__Extract__.
=-=-=-=-=

MaterielGeneral said:


> You guys need to PM me and educate me. I kinda thought a digital safe would be safer versus a key.


No need to PM you, everybody gains if we discuss it in the forum in the open. Digital Electronic Safes are the latest craze, perhaps 25 years old now, they are cheaper to make than a mechanical dial/keypad combination locking safe, all electronic digital safes that I have seen need a key for when the battery dies, therefore it is no longer a digital combination safe, just a safe with a dial/keypad and a keyhole, the key is probably hidden inside the closet door above the door molding... (always look up).

Just my $.02

*Rancher*


----------



## Slippy (Nov 14, 2013)

Diversify Son! Diversify!

My dumbass has multiple safes, some hidden, some not, around the house, outbuildings and land. Some keyed, some mechanical, a few digital. A thief will never find them all...hell, if I get the Alzheimers, I may not either...:vs_worry:


----------



## Back Pack Hack (Sep 15, 2016)

MaterielGeneral said:


> You guys need to PM me and educate me.............


It ain't so much as how to conveniently open the door on it's hinges like normal people do. It's about how to open the safe.... any way possible.


----------



## Hemi45 (May 5, 2014)

azrancher said:


> ...all electronic digital safes that I have seen need a key for when the battery dies, therefore it is no longer a digital combination safe, just a safe with a dial/keypad and a keyhole


I thought so too. In fact that would make life a bit easier. However, the safe I have now has a LAGARD digital lock and there is no key entry. Unless I'm mistaken, If the battery dies (or needs replaced proactively) you pull lock off and replace the battery, keeping the contents inaccessible.


----------



## 8301 (Nov 29, 2014)

I went with a Greenleaf mechanical lock on my Liberty safe. After a few openings I've found it easy to open and almost as fast as an electronic lock plus it will always work. Keep in mind that a safe is only as durable as it's metal walls are.

side note... even with a decent quality safe with 11 ga steel like my Liberty Franklin I can get in it with a $100 tool Home Depot sells in less than an hour, probably less than 40 minutes. Heavy metal is much more secure but very expensive. 11ga steel is a compromise I can live with on a budget. Thinner steel is something I refuse to accept.


----------



## Back Pack Hack (Sep 15, 2016)

John Galt said:


> ............... with a $100 tool Home Depot sells.............


Or $25 at Harbor Freight.


----------



## Steve40th (Aug 17, 2016)

Mechanical.


----------



## inceptor (Nov 19, 2012)

A Watchman said:


> Here ya go, buy the safe you want and retrofit the lock with this.
> 
> SecuRam Systems Inc. Safe Locks


Have you or anyone else here used one of these? If so, what is your opinion.


----------



## A Watchman (Sep 14, 2015)

inceptor said:


> Have you or anyone else here used one of these? If so, what is your opinion.

=-=-=-=-=

__Dataset records__.
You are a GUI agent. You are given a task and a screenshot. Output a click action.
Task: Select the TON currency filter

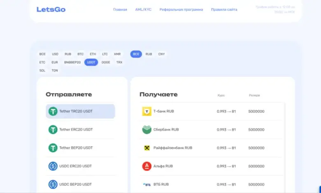tap(55, 71)
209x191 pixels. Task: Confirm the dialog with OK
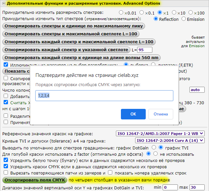133,114
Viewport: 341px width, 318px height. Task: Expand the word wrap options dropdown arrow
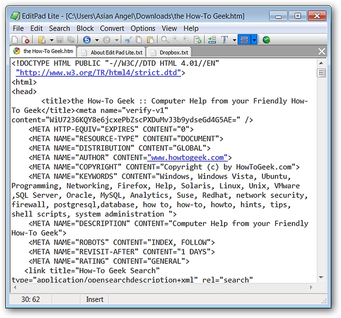pyautogui.click(x=254, y=40)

=-=-=-=-=

Output, word for word, the portion of the safe-lock forum thread that begins at the words "I went with" and ends after the words "refuse to accept.".

__Solution for this task__.
I went with a Greenleaf mechanical lock on my Liberty safe. After a few openings I've found it easy to open and almost as fast as an electronic lock plus it will always work. Keep in mind that a safe is only as durable as it's metal walls are.

side note... even with a decent quality safe with 11 ga steel like my Liberty Franklin I can get in it with a $100 tool Home Depot sells in less than an hour, probably less than 40 minutes. Heavy metal is much more secure but very expensive. 11ga steel is a compromise I can live with on a budget. Thinner steel is something I refuse to accept.